A 3D-printed miniature model of Elon Musk and the X logo are seen in this illustration taken Jan. 23, 2025. Photo: REUTERS/Dado Ruvic/Illustration
Elon Musk’s X has agreed to strengthen protection for UK users against illegal hate speech and terrorist content, Britain’s media regulator said on Friday, following months of regulatory pressure.
Under the agreement, Ofcom said the social media platform will review suspected illegal hate and terrorism-related posts within 24 hours on average and assess at least 85% within 48 hours.
X – which regularly says it enforces bans on terrorist groups and hateful content – did not immediately respond to a request for comment.
FOCUS ON HATE SPEECH AFTER ANTISEMITIC ATTACKS
The platform had promised to restrict access in Britain to accounts operated by or on behalf of organizations banned under UK terrorism laws and will submit quarterly performance data to Ofcom over the next year, the regulator added.
X would also engage external experts to improve its reporting systems after concerns from civil society groups that flagged content was not always clearly received or acted on, Ofcom said.
“We have evidence that terrorist content and illegal hate speech is persisting on some of the largest social media sites,” Oliver Griffiths, Ofcom’s online safety group director, said.
“This is of particular importance in the UK following a number of recent hate-motivated crimes suffered by the country’s Jewish community.”
Britain has seen a string of attacks on Jewish people and targets, including the stabbing of two men in north London last month in what police are treating as a terrorist incident.
Imran Ahmed, chief executive of the Center for Countering Digital Hate, said the commitments followed “sustained campaigning” after last year’s attack on Heaton Park Synagogue in northern England.

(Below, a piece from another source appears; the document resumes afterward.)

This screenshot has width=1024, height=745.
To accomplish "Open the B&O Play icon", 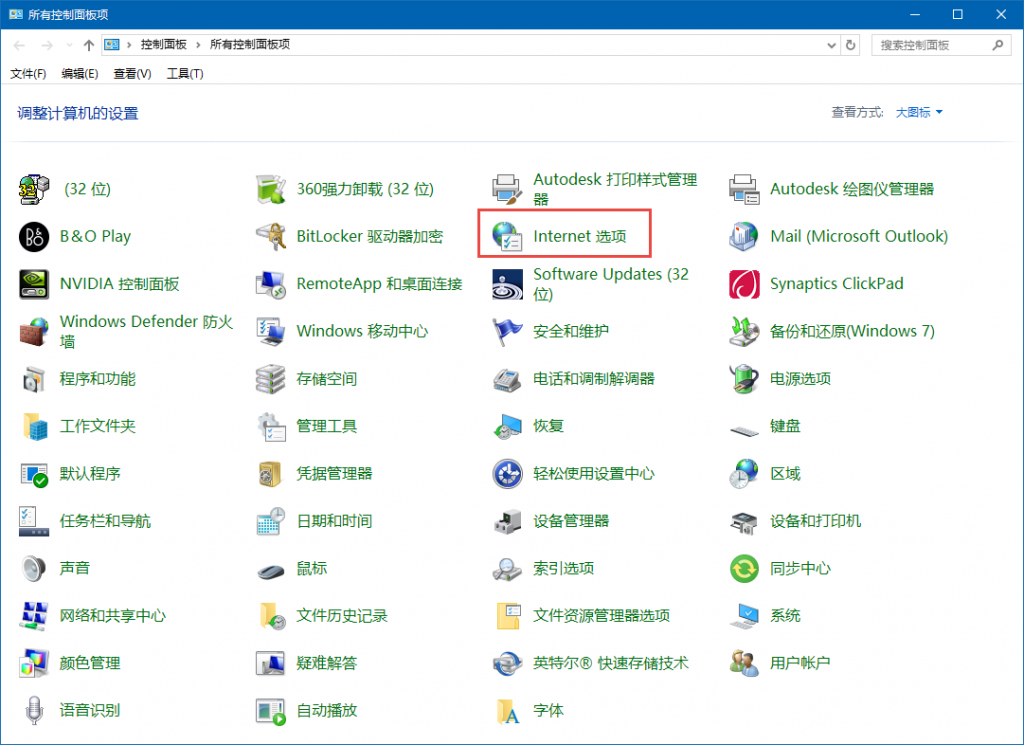I will coord(34,237).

Danny Stone, chief executive of the Antisemitism Policy Trust, said the commitments were “a good start” but that X was still “failing in so many regards” to tackle racism.
Regulators in the European Union, Australia, and Singapore have also pressed the platform over illegal or militant content, and the European Commission has opened a formal probe into whether X is failing to curb hate speech.

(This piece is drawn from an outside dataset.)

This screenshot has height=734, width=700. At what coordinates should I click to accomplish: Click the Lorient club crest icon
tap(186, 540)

The new commitments in Britain follow increased scrutiny of X’s platform and artificial intelligence tools.
In February, Reuters reported that Musk’s Grok chatbot generated sexualized images in many cases even when users warned subjects had not consented.
Ofcom said its own investigation into X, including into its systems for tackling illegal content and issues related to Grok, remains ongoing.